While the Taliban fighters have withdrawn from Kandahar, the two most-wanted figures associated with the Islamic militia still remain at large.

Hamid Karzai, Afghanistan's interim leader, called on his countrymen Saturday to seize suspected terror mastermind Usama bin Laden and Taliban leader Mullah Mohammed Omar.

He said he promised to bring the two men to "international justice," in a satellite telephone interview with The Associated Press.

U.S. and tribal officials believe that Omar might still be in the surrendered city of Kandahar.

Karzai said reports that Omar has been captured are "all lies." He holds firm that the location of Omar is unknown and that neither he nor bin Laden was in the custody of opposition forces.

Tensions were running high in Kandahar following the Taliban's withdrawal. Rival armed groups — one under Mullah Naqibullah and the other under Gul Agha — claimed control of key parts of the city.

Karzai, who was north of Kandahar, said the situation in the city was quiet a day after the Taliban's chaotic departure from their last stronghold Friday, when scared residents reported looting and violence.

Claiming the situation was very volatile, Pakistani border guards refused to allow journalists to cross into southern Afghanistan.

Karzai, who was picked this week to lead an interim government for the war-shattered nation, said he had asked ordinary Afghans, as well as his own troops, to arrest thousands of Arabs and other foreign fighters who had been defending the Taliban.

His promise "to deliver Usama bin Laden and Mullah Omar to international justice" followed strong objections raised in Washington to suggestions that Karzai might have struck a surrender deal with Omar to allow the fugitive Taliban supreme leader to remain in Afghanistan.

Karzai rejected reports that Omar was being held under tribal protection in Kandahar.

An ally of one of Kandahar's tribal faction heads told Britain's Channel 4 News that another local faction head, Naqibullah, was holding Omar "in a friendly environment." Khalid Pashtun, who talked to the television station, is an ally of Agha.

Naqibullah and Karzai jointly negotiated the Taliban surrender of the southern city, but Agha felt he had been cut out of the deal. Agha's tribesmen had been fighting around the Kandahar airport and controlled part of the road to Pakistan.

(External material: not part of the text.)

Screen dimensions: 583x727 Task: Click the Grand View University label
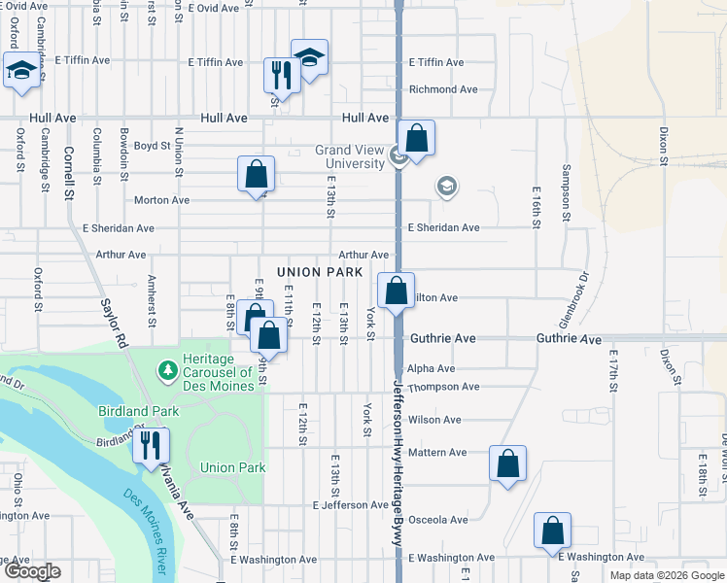coord(350,157)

Agha and Naqibullah have had strained relations for years since the mullah refused to side with Agha against the Taliban in the early 1990s.

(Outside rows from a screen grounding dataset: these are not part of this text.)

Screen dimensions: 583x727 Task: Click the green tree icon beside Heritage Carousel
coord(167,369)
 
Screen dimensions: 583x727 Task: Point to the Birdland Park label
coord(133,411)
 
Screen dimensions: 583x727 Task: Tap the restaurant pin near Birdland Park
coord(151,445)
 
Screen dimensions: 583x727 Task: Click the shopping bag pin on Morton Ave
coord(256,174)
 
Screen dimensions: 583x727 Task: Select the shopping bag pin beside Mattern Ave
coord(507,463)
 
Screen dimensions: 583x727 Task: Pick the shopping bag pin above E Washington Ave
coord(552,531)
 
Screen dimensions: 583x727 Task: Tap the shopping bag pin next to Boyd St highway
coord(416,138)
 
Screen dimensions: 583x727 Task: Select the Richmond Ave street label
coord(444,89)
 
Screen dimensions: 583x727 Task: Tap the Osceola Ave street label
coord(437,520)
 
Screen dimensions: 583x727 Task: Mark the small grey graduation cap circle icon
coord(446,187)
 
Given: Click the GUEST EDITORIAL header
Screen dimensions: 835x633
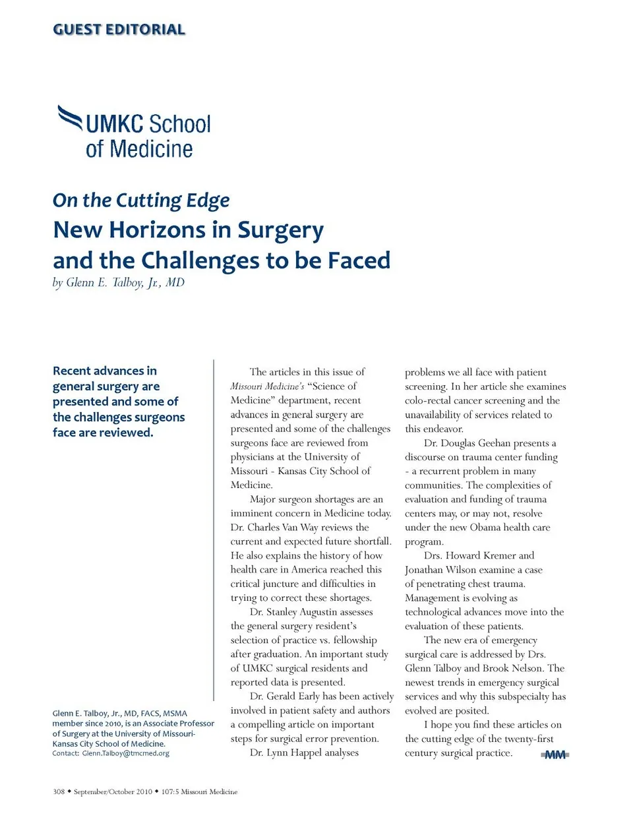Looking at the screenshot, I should pos(119,30).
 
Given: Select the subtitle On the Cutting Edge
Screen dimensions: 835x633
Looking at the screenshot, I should pos(141,201).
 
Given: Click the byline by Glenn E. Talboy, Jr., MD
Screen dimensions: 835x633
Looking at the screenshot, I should pos(119,283).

On Friday, Andrew Card, President Bush's chief of staff, told reporters on Air Force One that U.S. officials are "pretty sure" Omar is still in Kandahar.

However, Haji Bashar, a commander in the city who is aligned with Naqibullah, said Omar was not being held in Kandahar.

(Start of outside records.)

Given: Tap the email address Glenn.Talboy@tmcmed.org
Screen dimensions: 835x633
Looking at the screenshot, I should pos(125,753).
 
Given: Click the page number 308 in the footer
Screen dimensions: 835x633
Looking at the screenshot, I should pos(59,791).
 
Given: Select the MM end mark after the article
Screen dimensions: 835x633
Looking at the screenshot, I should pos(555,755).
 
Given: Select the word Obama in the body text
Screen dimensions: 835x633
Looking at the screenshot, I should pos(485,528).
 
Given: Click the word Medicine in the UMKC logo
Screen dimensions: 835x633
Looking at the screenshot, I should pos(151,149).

"Nobody knows where he is," Bashar said, adding that sections of the city had been carved up by rival anti-Taliban factions that were trying to reach agreement on how it should be administered. Karzai has promised to set up a tribal commission to run Kandahar.

Karzai said his U.N.- and U.S-backed temporary administration, which is to take office in the capital, Kabul, on Dec. 22, want to end Afghanistan's links with terrorism.

"We will make sure we will get rid of terrorism. We want to finish terrorism in Afghanistan and in the world," he said.

A major part of this would be the capture of all foreign Al Qaeda troops as well as Saudi-born bin Laden.

"I have asked the people now, not just our forces, to arrest any Arabs they find," he said.

"We don't know where Usama is. We are looking for him. I have a map now in front of me and I am asking villagers around Kandahar to look around the clock and stop him or any Arab they may see."

The Associated Press contributed to this report.